Microbial fuel cell biosensor for in situ assessment of microbial activity

• Published in: Biosensors & bioelectronics Vol. 24; no. 4; pp. 586 - 590
• Main Authors: Tront, J.M., Fortner, J.D., Plötze, M., Hughes, J.B., Puzrin, A.M.
• Format: Journal Article
• Language: English
• Published: England Elsevier B.V 01.12.2008
• Subjects: Biological Assay - instrumentation; Biosensing Techniques - instrumentation; Biosensing Techniques - methods; Biosensor; Colony Count, Microbial - instrumentation; Colony Count, Microbial - methods; Contaminant reduction; Electric Power Supplies; Electrochemistry - instrumentation; Electrodes; Equipment Design; Equipment Failure Analysis; Geobacter - isolation & purification; Geobacter - physiology; Geobacter sulfurreducens; Groundwater pollution; Microbial respiration; Reproducibility of Results; Sensitivity and Specificity; Groundwater pollution; Biosensor; Contaminant reduction; Microbial respiration
• ISSN: 0956-5663; 1873-4235
• DOI: 10.1016/j.bios.2008.06.006

Microbial fuel cell (MFC)-based sensing was explored to provide useful information for the development of an approach to in situ monitoring of substrate concentration and microbial respiration rate.
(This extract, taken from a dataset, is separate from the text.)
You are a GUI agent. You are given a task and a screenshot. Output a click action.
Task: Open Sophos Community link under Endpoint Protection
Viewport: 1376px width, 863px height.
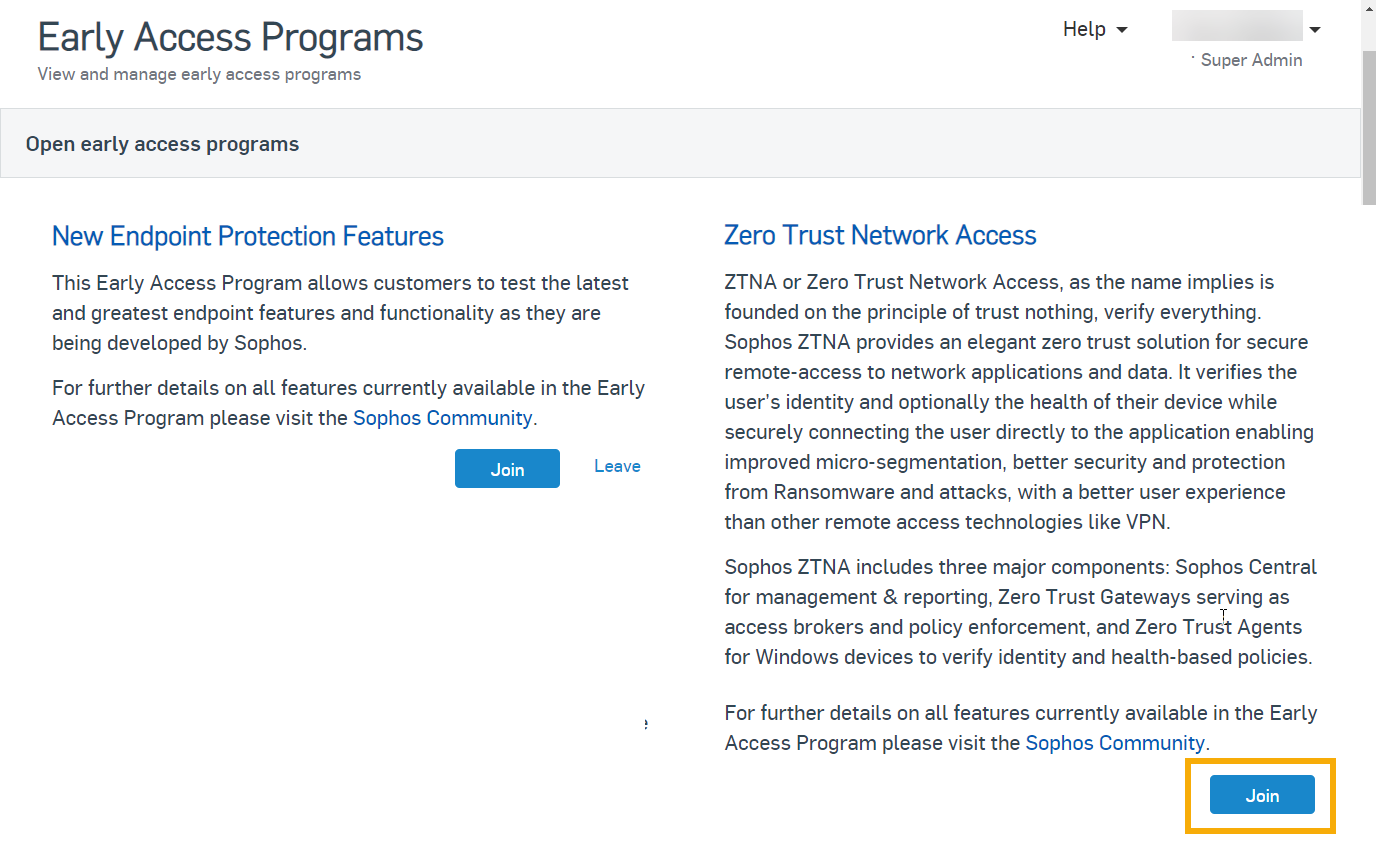[x=442, y=418]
The ability of a MFC to provide meaningful information about in situ microbial respiration and analyte concentration was examined in column systems, where Geobacter sulfurreducens used an external electron acceptor (an electrode) to metabolize acetate. Column systems inoculated with G. sulfurreducens were operated with influent media at varying concentrations of acetate and monitored for current generation. Current generation was mirrored by bulk phase acetate concentration, and a correlation ( R 2 = 0.92) was developed between current values (0–0.30 mA) and acetate concentrations (0–2.3 mM). The MFC-system was also exposed to shock loading (pulses of oxygen), after which electricity production resumed immediately after media flow recommenced, underlining the resilience of the system and allowing for additional sensing capacity. Thus, the electrical signal produced by the MFC-system provided real-time data for electron donor availability and biological activity. These results have practical implications for development of a biosensor for inexpensive real-time monitoring of in situ bioremediation processes, where MFC technology provides information on the rate and nature of biodegradation processes.